Beranda > Konsultasi > Teroris dalam sudut pandang islam

Teroris dalam sudut pandang islam

Assalamualaikum wr.wb ustadz.

Saya seorang anggota brimob yg bertugas di daerah poso, mungkin sudah tidak asing lagi bahwa poso sudah menjadi base camp dari mujahid indonesia timur (MIT) dibawah pimpinan santoso/abu wardah, menurut mereka kami anggota kepolisian adalah kafir karna telah menghalangi niatnya untuk berjihad, begitupun yg mereka sampaikan kepada para simpatisan mereka. apabila ada anggota kepolisian yg berhasil mereka bunuh para simpatisan mereka mengadakan syukuran karena telah berhasil membunuh salah seorang kafir, begitu banyak simpatisan mereka disini serta susah untuk mengetahui yg mana yg merupakan simpatisan mereka sehingga muncul keragu-raguan saya untuk melakukan silaturahmi kepada sesama muslim disini, menurut ustadz apakah saya ini seorang kafir karena telah menghalangi jihad mereka dan apa yg harus saya lakukan? Mohon jawabannya ustadz

Wassalamualaikum wr.wb.

Jawaban :

Wa alaikumus salam wr wb. Tidak dibenarkan seorang muslim mengkafirkan muslim lainnya kecuali jika sudah sangat jelas kekafirannya. Anda adalah seorang abdi negara yang diamanahkan menjaga keamanan. Anda seorang muslim yang benar. Sangat disayangkan memang, akhir-akhir banyak sekali kelompok atau sekte yang dengan sangat mudah meng-kafirkan orang atau meng-klaim orang lain sesat dan menghalalkan darah seorang karena pandangan yang tidak sama. Kelompok semacam itu sudah dapat dipastikan kelompok sesat.

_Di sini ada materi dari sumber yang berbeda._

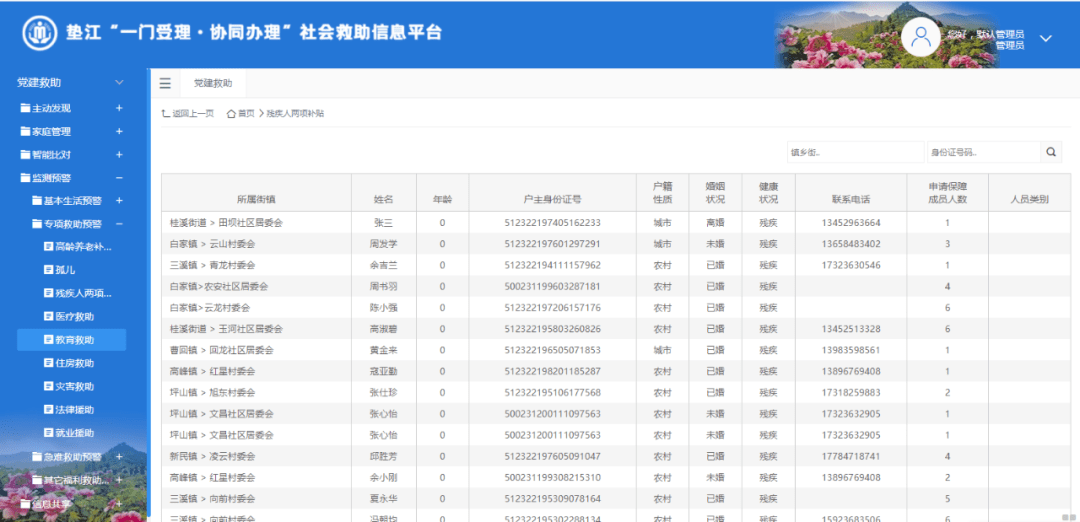The image size is (1080, 522).
Task: Collapse the 党建救助 sidebar section chevron
Action: (x=119, y=83)
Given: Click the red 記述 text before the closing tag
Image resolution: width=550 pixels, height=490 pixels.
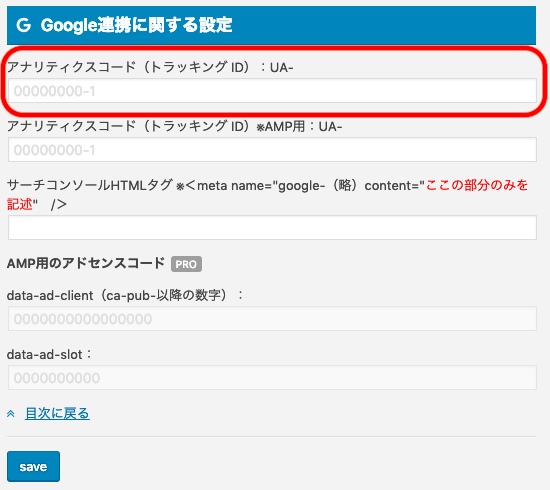Looking at the screenshot, I should (20, 204).
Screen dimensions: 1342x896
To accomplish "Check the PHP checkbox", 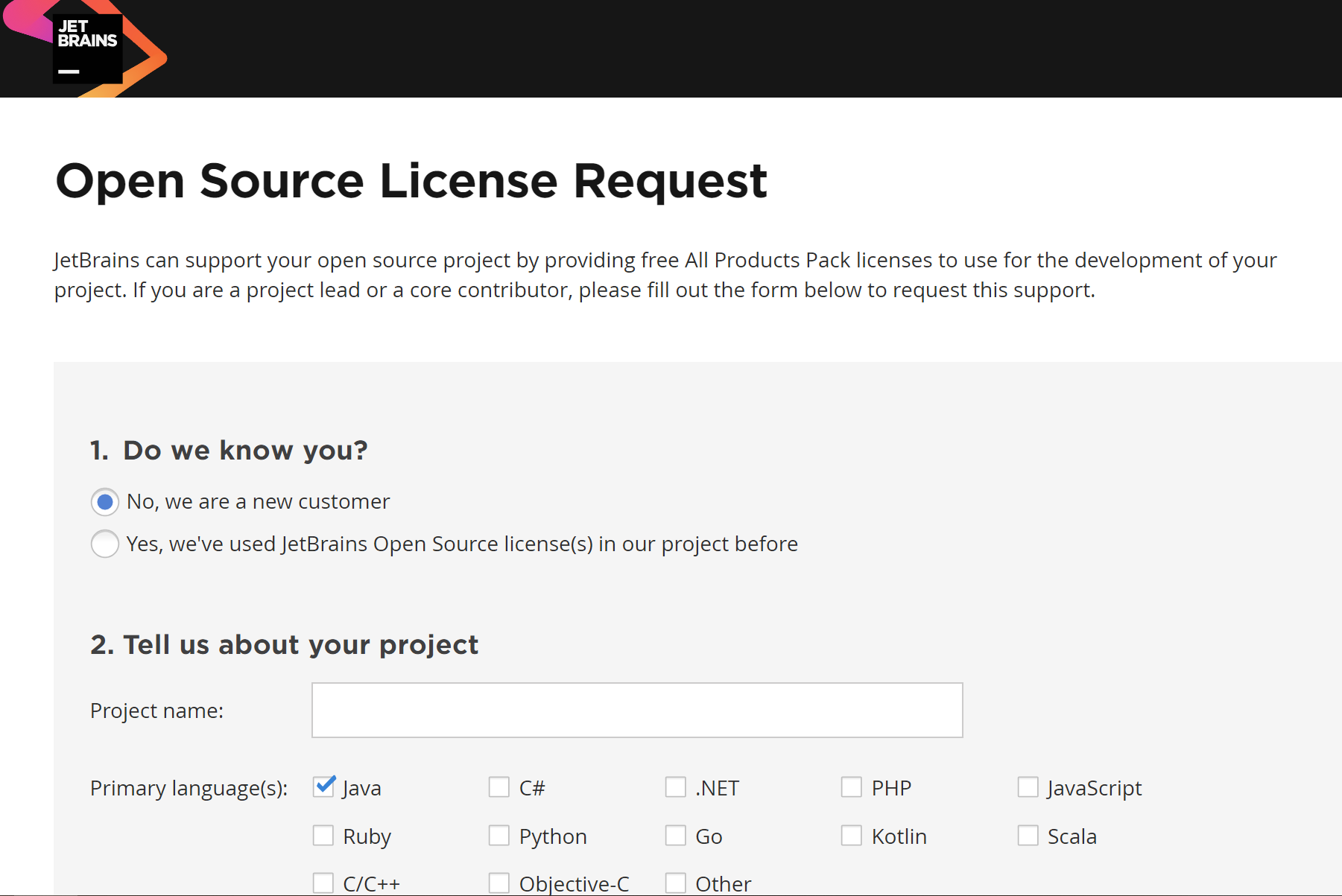I will tap(851, 787).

Seseoranng divonis kafir apabila :

  1. Tidak meyakini salah satu rukun iman.
  2. Mengikari salah satu rukun Islam.
  3. Murtad.
  4. Mengingkari hukum syariat seperti berkeyakinan bahwa shalat lima waktu tidak wajib dan hukum-hukum lainnya yang sudah jelas wajib dilaksanakan.